Bruno Marcos

4 de Junio Vuelvo a viajar al amanecer. Quedan tres semanas para despedirme de este exilio, al menos por este curso. Se me ha pasado volando pero un sentimiento de rencor bulle en mi fondo, como si hubiera estado en la cárcel un tiempo injustamente, siendo inocente. Recuerdo que sólo una persona me anunció que en el destierro podría encontrar algo bueno. Fue el poeta. Tenía razón. Debía haber más gente que diera consejos. Toda experiencia construye, hasta la deportación, hasta la destrucción de lo que hemos construido. Ahora recorro el paisaje no como hace meses recreándolo mentalmente con palabras sino meditando en lo pictórico que es. Pienso en cómo se pintaría cada cosa: Una aguada gris para esa neblina del horizonte. Una veladura para el fondo del cielo. Un empaste blanco para las nubes.
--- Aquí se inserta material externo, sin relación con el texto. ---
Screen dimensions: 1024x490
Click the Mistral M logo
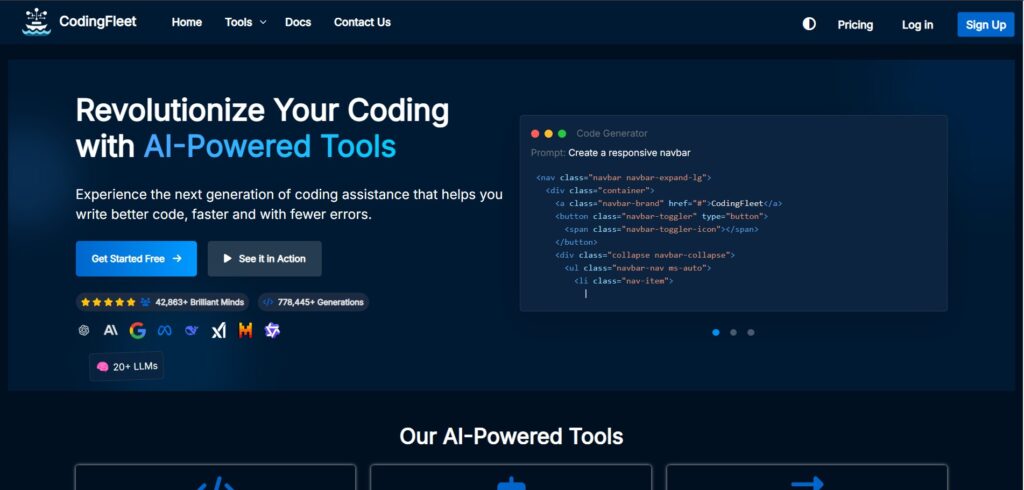click(x=245, y=330)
De pronto sale el sol redondo y naranja rebotando como una pelota sobre el horizonte recortado. Como yo me muevo con el automóvil él parece jugar a perseguirme. Se posa justo en el centro de la carretera, en su punto de fuga, y yo quedo embobado mirándolo, hipnotizado. Como es muy temprano puedo clavar mis ojos en él sin cegarme. Es un privilegio, una de las cosas buenas del exilio que me auguró el poeta, algo que me estaba vedado: Poder mirar a la cara a un dios.